Whatever you think of David Szalay’s latest novel, All That Man Is, it is undeniably a remarkable one. Defying convention, it is structured with the loosest of a narrative arc, formed from the nine discrete stories that makes it whole. It takes a while to see how these intricately imagined episodes link-up, with the only explicit one made between the first and last: in the latter, we meet Tony, a grandfather to Simon, who we meet in the first chapter inter-railing with his friend. We later learn that they go on to visit Tony in his holiday home in Italy.
These two relations, at either edge of adult life, bookend close examinations of existential crises of each of seven other men who are, similarly to Tony and Simon, literally, and emotionally journeying. Each is older than the one before. So, we meet young Bernard who leaves his feckless existence near the Belgian border of France to holiday alone in a flea-pit of a hotel in Cyprus; Karel who drives his girlfriend’s father’s van in Poland, and away from his academic life in Oxford; James who returns to his South London home after attempts to further his professional property ambitions in France, and Murray from Scotland who drinks – and loses money – in his semi-retirement in the ‘Croatian Riviera’.
Europe – as well as the male mind – trickles through these stories too – we even grab a fleeting glimpse of an IKEA van in Italy, shortly before Tony reflects on his pride in ‘his minor part in negotiating, over many years the expansion of the European Union in 2004’. With Brexit negotiations in our midst, it’s easy to assume how Szalay voted in the referendum – he is clearly conscious, and thoughtful, of how European many lives have become, and how free movement between countries can both ease, and complicate lives.
While there are moments of dry, sharp humour, the stories are essentially bleak ones, and increasingly so as these men become less confident of their existence at all – the final two struggles are with mortality, as well as failed relationships and thwarted desires. Bernard sleeps with both an obese mother and her obese daughter to distract himself from the disappointment of not seducing a young Latvian woman. Karel’s girlfriend’s revelation of her pregnancy is, as he expletes, ‘shit’ news, and Murray unwittingly ends up in a police cell after a drunken first date with the mother of the woman he had hoped to be dating.

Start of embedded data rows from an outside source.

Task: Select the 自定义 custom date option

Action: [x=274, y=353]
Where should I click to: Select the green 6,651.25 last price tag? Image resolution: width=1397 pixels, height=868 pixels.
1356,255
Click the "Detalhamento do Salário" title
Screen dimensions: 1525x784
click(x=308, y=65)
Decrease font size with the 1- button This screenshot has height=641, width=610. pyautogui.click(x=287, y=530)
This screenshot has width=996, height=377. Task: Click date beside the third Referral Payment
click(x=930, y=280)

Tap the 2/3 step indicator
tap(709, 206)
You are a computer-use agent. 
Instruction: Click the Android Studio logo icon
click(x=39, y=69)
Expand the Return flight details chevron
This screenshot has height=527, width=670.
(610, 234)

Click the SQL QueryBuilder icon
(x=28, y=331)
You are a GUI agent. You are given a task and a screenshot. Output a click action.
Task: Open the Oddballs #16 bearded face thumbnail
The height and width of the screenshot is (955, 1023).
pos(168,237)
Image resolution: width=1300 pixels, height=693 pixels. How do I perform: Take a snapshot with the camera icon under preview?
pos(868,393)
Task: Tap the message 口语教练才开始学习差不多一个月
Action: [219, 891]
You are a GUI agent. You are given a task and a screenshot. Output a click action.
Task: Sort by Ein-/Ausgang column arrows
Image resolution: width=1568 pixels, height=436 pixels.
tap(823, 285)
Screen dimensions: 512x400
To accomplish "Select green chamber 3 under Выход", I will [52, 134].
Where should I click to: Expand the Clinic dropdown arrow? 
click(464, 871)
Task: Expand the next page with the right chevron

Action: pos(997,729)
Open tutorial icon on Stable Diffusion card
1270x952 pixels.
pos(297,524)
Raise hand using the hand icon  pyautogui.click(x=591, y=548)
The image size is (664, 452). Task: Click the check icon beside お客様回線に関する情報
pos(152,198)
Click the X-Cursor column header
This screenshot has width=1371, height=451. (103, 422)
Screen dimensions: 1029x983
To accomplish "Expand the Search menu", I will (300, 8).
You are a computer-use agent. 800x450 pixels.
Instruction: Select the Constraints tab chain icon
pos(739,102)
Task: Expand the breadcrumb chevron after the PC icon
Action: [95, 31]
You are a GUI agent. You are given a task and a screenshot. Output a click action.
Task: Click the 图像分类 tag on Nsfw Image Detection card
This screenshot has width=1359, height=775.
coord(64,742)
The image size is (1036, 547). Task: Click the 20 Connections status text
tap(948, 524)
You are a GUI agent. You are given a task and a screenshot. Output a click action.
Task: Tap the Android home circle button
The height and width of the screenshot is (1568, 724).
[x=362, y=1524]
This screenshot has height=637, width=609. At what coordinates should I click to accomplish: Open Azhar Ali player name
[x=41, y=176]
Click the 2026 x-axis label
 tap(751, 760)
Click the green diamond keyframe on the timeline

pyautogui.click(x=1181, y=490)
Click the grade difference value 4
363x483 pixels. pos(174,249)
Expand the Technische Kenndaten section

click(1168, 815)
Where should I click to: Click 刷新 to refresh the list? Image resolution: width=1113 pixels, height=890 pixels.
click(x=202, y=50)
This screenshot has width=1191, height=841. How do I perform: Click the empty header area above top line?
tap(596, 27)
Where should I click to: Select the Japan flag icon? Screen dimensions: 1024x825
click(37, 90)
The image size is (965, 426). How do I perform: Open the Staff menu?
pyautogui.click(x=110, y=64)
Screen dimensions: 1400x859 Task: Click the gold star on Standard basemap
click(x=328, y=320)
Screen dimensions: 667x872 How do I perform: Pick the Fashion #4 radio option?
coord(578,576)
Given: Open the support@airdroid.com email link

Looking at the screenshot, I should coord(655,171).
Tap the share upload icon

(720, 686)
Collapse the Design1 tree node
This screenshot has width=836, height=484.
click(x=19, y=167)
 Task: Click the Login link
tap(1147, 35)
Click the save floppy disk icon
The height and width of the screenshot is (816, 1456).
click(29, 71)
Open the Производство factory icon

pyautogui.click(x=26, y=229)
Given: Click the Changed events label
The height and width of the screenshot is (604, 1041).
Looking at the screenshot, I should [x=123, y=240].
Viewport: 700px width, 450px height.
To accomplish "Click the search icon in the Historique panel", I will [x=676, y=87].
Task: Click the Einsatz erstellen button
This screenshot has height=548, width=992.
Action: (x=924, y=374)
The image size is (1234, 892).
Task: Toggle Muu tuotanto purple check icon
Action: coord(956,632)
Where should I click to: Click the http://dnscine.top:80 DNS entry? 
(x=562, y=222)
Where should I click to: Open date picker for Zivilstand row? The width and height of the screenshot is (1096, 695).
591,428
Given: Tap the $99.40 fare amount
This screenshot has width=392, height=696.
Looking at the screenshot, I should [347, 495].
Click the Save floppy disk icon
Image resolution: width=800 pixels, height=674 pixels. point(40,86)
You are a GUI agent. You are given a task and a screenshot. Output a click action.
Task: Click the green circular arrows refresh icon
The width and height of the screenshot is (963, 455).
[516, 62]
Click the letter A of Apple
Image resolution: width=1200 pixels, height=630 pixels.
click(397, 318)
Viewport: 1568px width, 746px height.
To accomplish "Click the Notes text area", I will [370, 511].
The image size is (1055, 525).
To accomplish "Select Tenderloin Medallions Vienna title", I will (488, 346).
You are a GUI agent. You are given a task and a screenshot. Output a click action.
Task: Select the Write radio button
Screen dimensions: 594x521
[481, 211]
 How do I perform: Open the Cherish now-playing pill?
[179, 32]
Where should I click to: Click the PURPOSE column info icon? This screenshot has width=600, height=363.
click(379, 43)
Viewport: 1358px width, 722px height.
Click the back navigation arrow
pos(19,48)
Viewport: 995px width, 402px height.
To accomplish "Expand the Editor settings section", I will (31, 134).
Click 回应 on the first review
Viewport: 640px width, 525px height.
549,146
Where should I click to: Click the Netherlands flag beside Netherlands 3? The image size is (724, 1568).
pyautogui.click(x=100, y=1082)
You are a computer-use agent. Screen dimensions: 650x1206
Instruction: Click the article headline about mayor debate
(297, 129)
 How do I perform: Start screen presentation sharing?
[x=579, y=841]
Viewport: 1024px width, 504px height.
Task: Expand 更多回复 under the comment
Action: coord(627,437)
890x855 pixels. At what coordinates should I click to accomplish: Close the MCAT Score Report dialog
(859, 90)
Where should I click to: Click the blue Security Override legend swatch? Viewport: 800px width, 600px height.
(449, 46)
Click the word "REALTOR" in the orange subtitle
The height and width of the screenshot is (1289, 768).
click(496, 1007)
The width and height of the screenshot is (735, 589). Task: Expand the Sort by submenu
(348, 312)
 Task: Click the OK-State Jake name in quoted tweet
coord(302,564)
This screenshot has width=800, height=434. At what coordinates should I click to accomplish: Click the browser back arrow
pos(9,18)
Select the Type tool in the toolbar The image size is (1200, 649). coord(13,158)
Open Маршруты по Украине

It’s Szalay’s tremendous skill that brings us up so close to these uneasy times, with a precision of humdrum details that somehow swerves from ever becoming pedestrian or deadening the pace. We are told details. It’s ‘a souped-up white Honda Accord EX 2.2 litre diesel’ rather than car. But we also share many ponderings that take us deeper into these men’s minds, with echoes of Knausgaard’s candid style, ‘He notices that there are cigarette vending machines, several of them, in the street, out in the open. They look strange among the fairytale houses. A village of neurotic smokers. He would like to have a cigarette himself. Sometimes, in extremis, he still smokes.’
Szalay’s wrestle with masculinity at odds with itself sits beside other narratives in our culture: that men repress their feelings, that men ‘do’ rather than ‘feel’ and that men don’t reach for help for their emotional vulnerability in the same way women do. We see far fewer men in the therapy than women and far fewer therapists are male than female. But male voices to counter all of this are beginning to gain traction, at long last, and these stories, or story, is a valuable contribution.